If they are all based on implementing interfaces - no problem. If like every other OO UI framework I've ever used, they are based on inheritance, then there will be friction. Even if F# is fine for writing apps, is it a good candidate for creating new components for C# consumers?

rhm avatar Jan 09 '18 10:01 rhm

@dsyme can we add a warning? Like the one you're planning to add for the tuple properties? I think it's something like 'this code is not normally used from F#'.

gusty avatar Jan 09 '18 10:01 gusty

What does include protected in this definition? All of this?

  • protected
  • private protected
  • protected internal

xperiandri avatar Jan 09 '18 18:01 xperiandri

I would like to have protected in F# with a warning per default

realvictorprm avatar Jul 19 '19 20:07 realvictorprm

I'd actually be fine with protected support and not putting it blog posts/release notes, or do it and explicitly say that we're holding our nose by doing it and one should only use it if they desperately need it.

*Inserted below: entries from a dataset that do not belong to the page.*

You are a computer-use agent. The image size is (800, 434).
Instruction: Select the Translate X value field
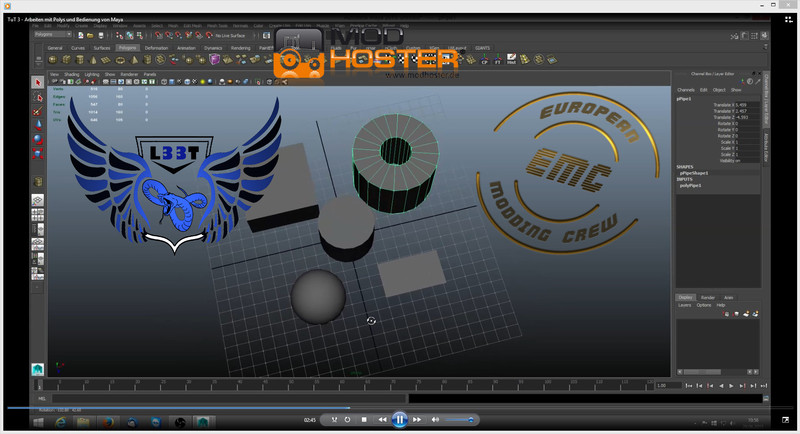[x=747, y=104]
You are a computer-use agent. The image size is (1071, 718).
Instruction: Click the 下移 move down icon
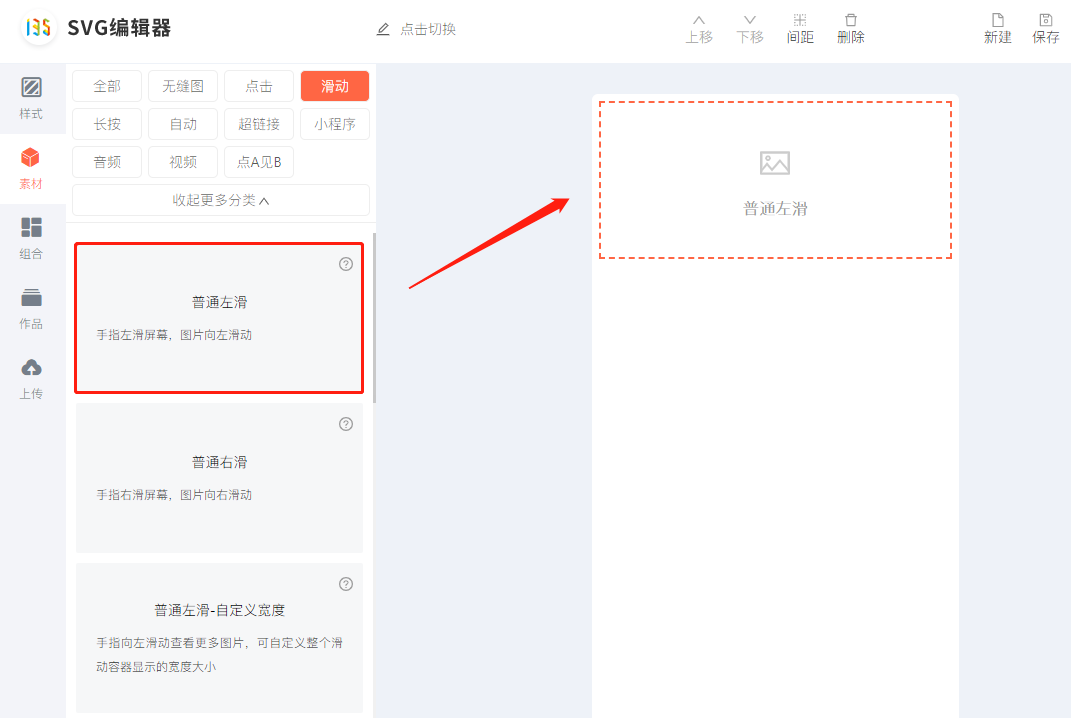coord(750,20)
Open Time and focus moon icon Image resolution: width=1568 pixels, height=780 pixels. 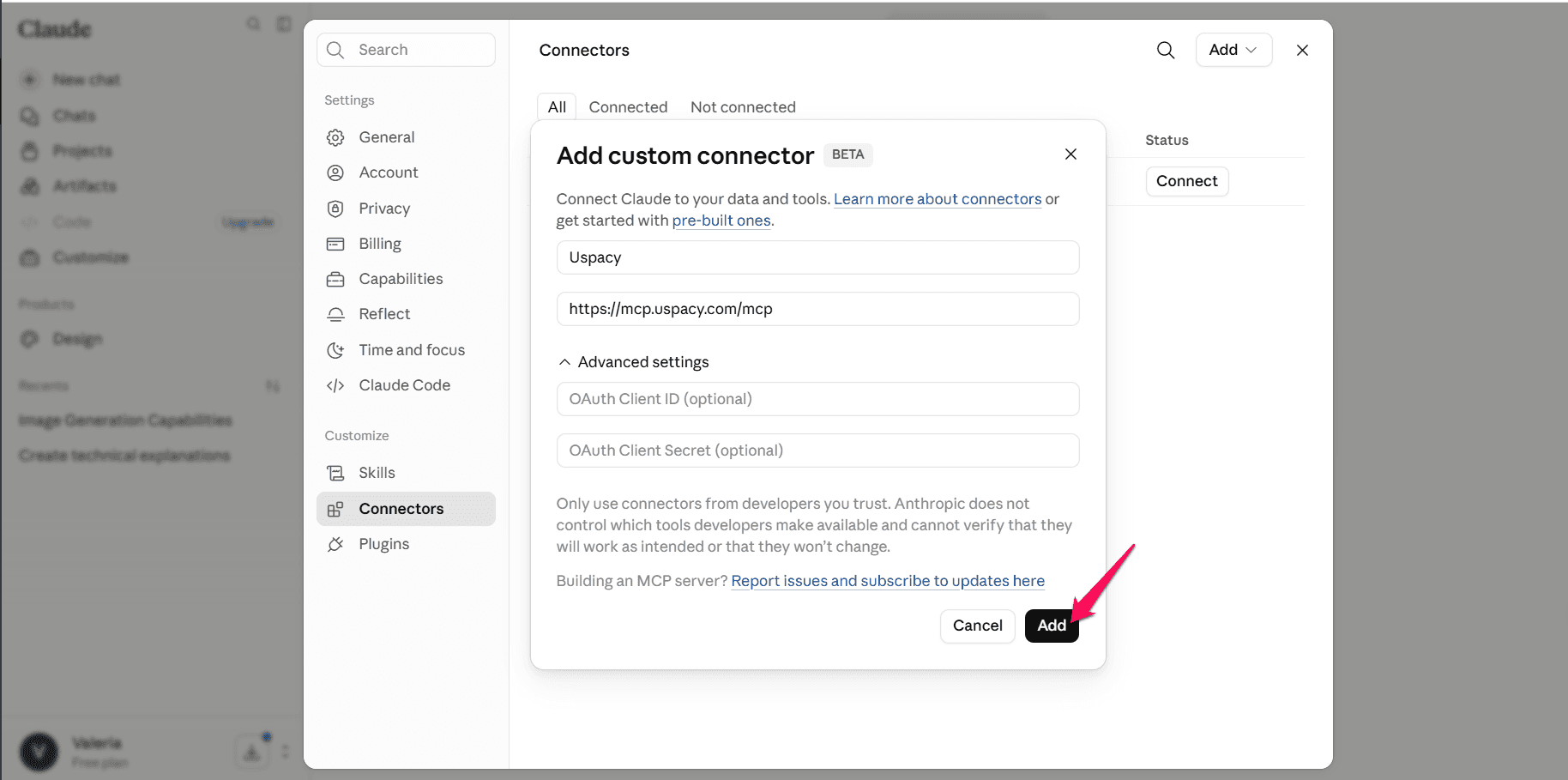(335, 350)
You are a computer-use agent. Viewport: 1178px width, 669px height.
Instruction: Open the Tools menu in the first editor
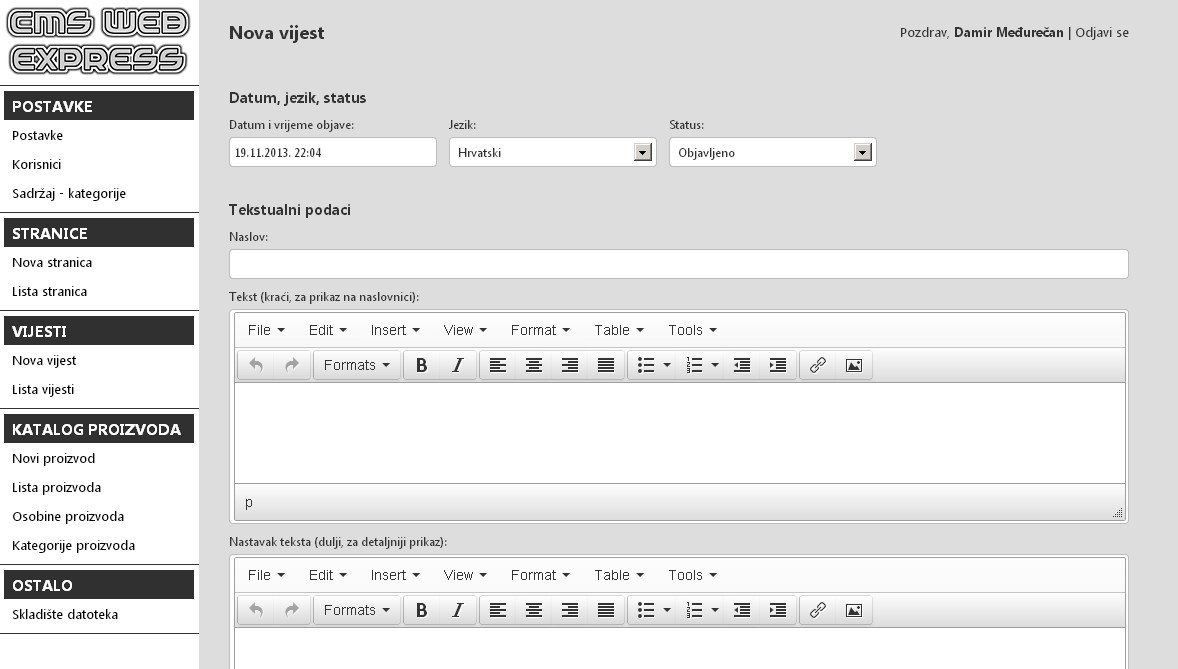691,329
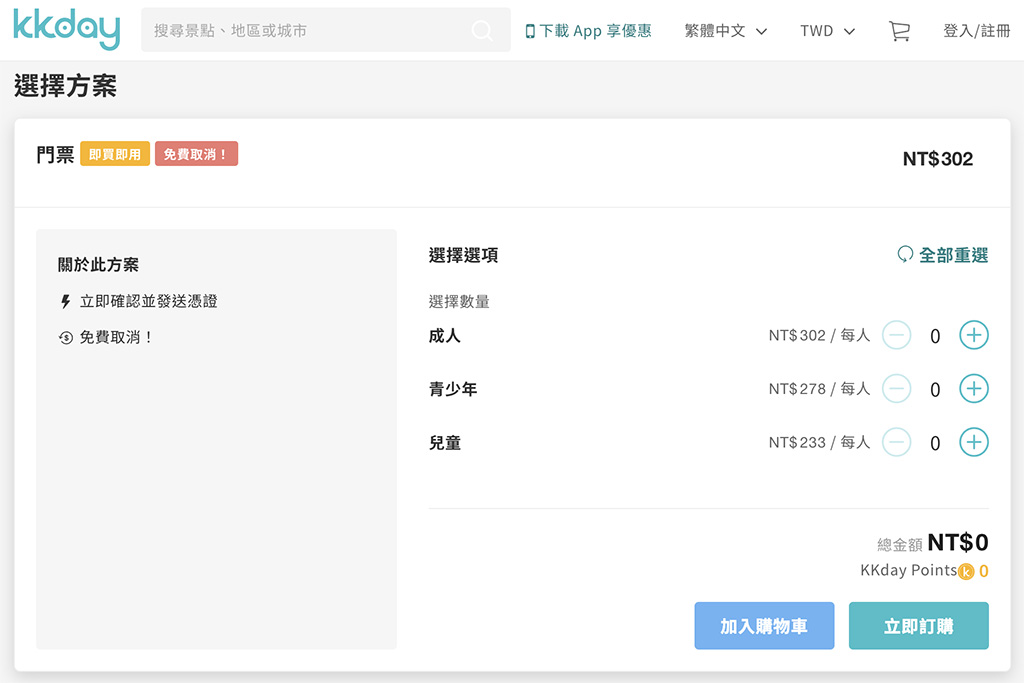Viewport: 1024px width, 683px height.
Task: Click the KKday logo
Action: 66,29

cartermp avatar Jul 19 '19 22:07 cartermp

I'm fine with that approach too :)

realvictorprm avatar Jul 20 '19 06:07 realvictorprm

I actually like how F# handles protected. However, this approach becomes a hassle when integrating with C# libraries that use protected heavily. For example, using Project Orleans in F# is almost unusable. A discussion on how to improve the situation is ongoing here https://github.com/dotnet/orleans/issues/5772

I think protected support with warnings would fix the F#/Orleans onboarding experience.

ray440 avatar Sep 06 '19 22:09 ray440

I understand that it is a deliberate decision not to fully support OO type of development. But it indeed causes some issues with interoperability, and thus selling F# to colleagues. ='(

voroninp avatar Aug 05 '21 16:08 voroninp

I'm marking this as approved, if it uses some extreme keyword like __protected or the like

dsyme avatar Apr 12 '23 13:04 dsyme

I'm marking this as approved, if it uses some extreme keyword like __protected or the like

Noice! This is the main reason I stopped developing in F# as it made it really hard to use implementation inheritance! I hope it makes it through! F# was / is fun!

bbqchickenrobot avatar Jun 29 '23 21:06 bbqchickenrobot

I'm marking this as approved, if it uses some extreme keyword like __protected or the like

Or an attribute [<Protected>] maybe? This would put it put it in a similar category as something like [<AbstractClass>], as a not-very-idiomatic-but-sometimes-necessary object-oriented feature.

Tarmil avatar Jun 30 '23 11:06 Tarmil

If we must have this feature, I think the attribute is definitely a better approach than the double-underscore (or any keyword, really). It would also be great if using this triggered a compiler warning.

pblasucci avatar Jun 30 '23 11:06 pblasucci

Attribute that will work with private and internal but otherwise just ignored?

xperiandri avatar Jun 30 '23 13:06 xperiandri

@dsyme Can we expect protected in F# 9?

nikhilbarthwal avatar Apr 09 '24 07:04 nikhilbarthwal

@dsyme Can we expect protected in F# 9?

It's not planned for F# 9, we will accept contribution though.